GoogleCloudDataproc / spark-bigquery-connector

BigQuery data source for Apache Spark: Read data from BigQuery into DataFrames, write DataFrames into BigQuery tables.
Apache License 2.0
358 stars 189 forks source link

Indirect write to existing datetime column not possible #1232

Closed cheare closed 1 month ago

cheare commented 1 month ago

Hi,

I need to write spark TimestampNTZ column to an BigQuery table. The datetime type would be ideal, but I'm facing below error: "pyspark.errors.exceptions.captured.IllegalArgumentException: Data type not expected: timestamp_ntz".

image

When casting the column to StringType, the target column type changes to String (even in case of an existing, empty table). In case of non-empty target table there is: "com.google.cloud.bigquery.connector.common.BigQueryConnectorException$InvalidSchemaException: Destination table's schema is not compatible with dataframe's schema".

image

The prefered method for me is indirect write, but this issue occurs for the direct write as well.
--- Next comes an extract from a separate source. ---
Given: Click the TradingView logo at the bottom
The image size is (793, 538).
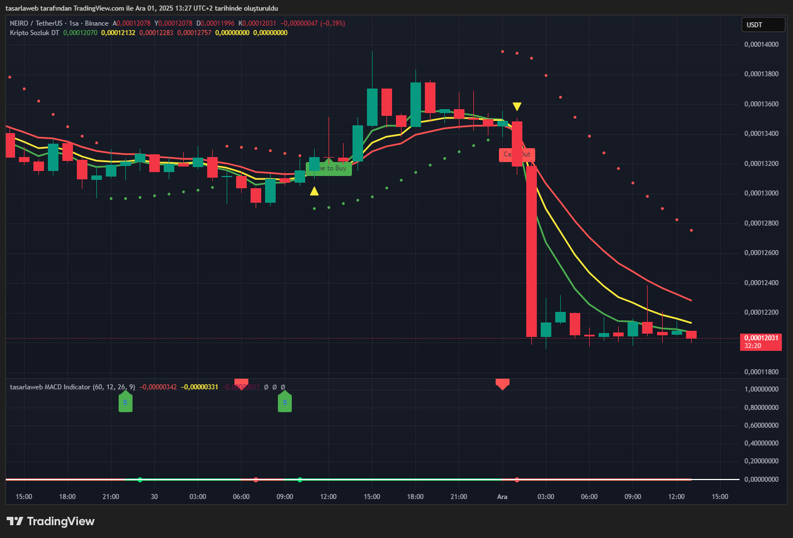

Spark version 3.4.3 com.google.cloud.spark_spark-bigquery-with-dependencies_2.13-0.36.2.jar

isha97 commented 1 month ago

Hi @cheare ,

Please use the dsv2 connector for TimestampNTZ support com.google.cloud.spark:spark-3.4-bigquery:0.36.2

cheare commented 1 month ago

Thank you @isha97, with com.google.cloud.spark:spark-3.4-bigquery:0.36.2 all works fine :)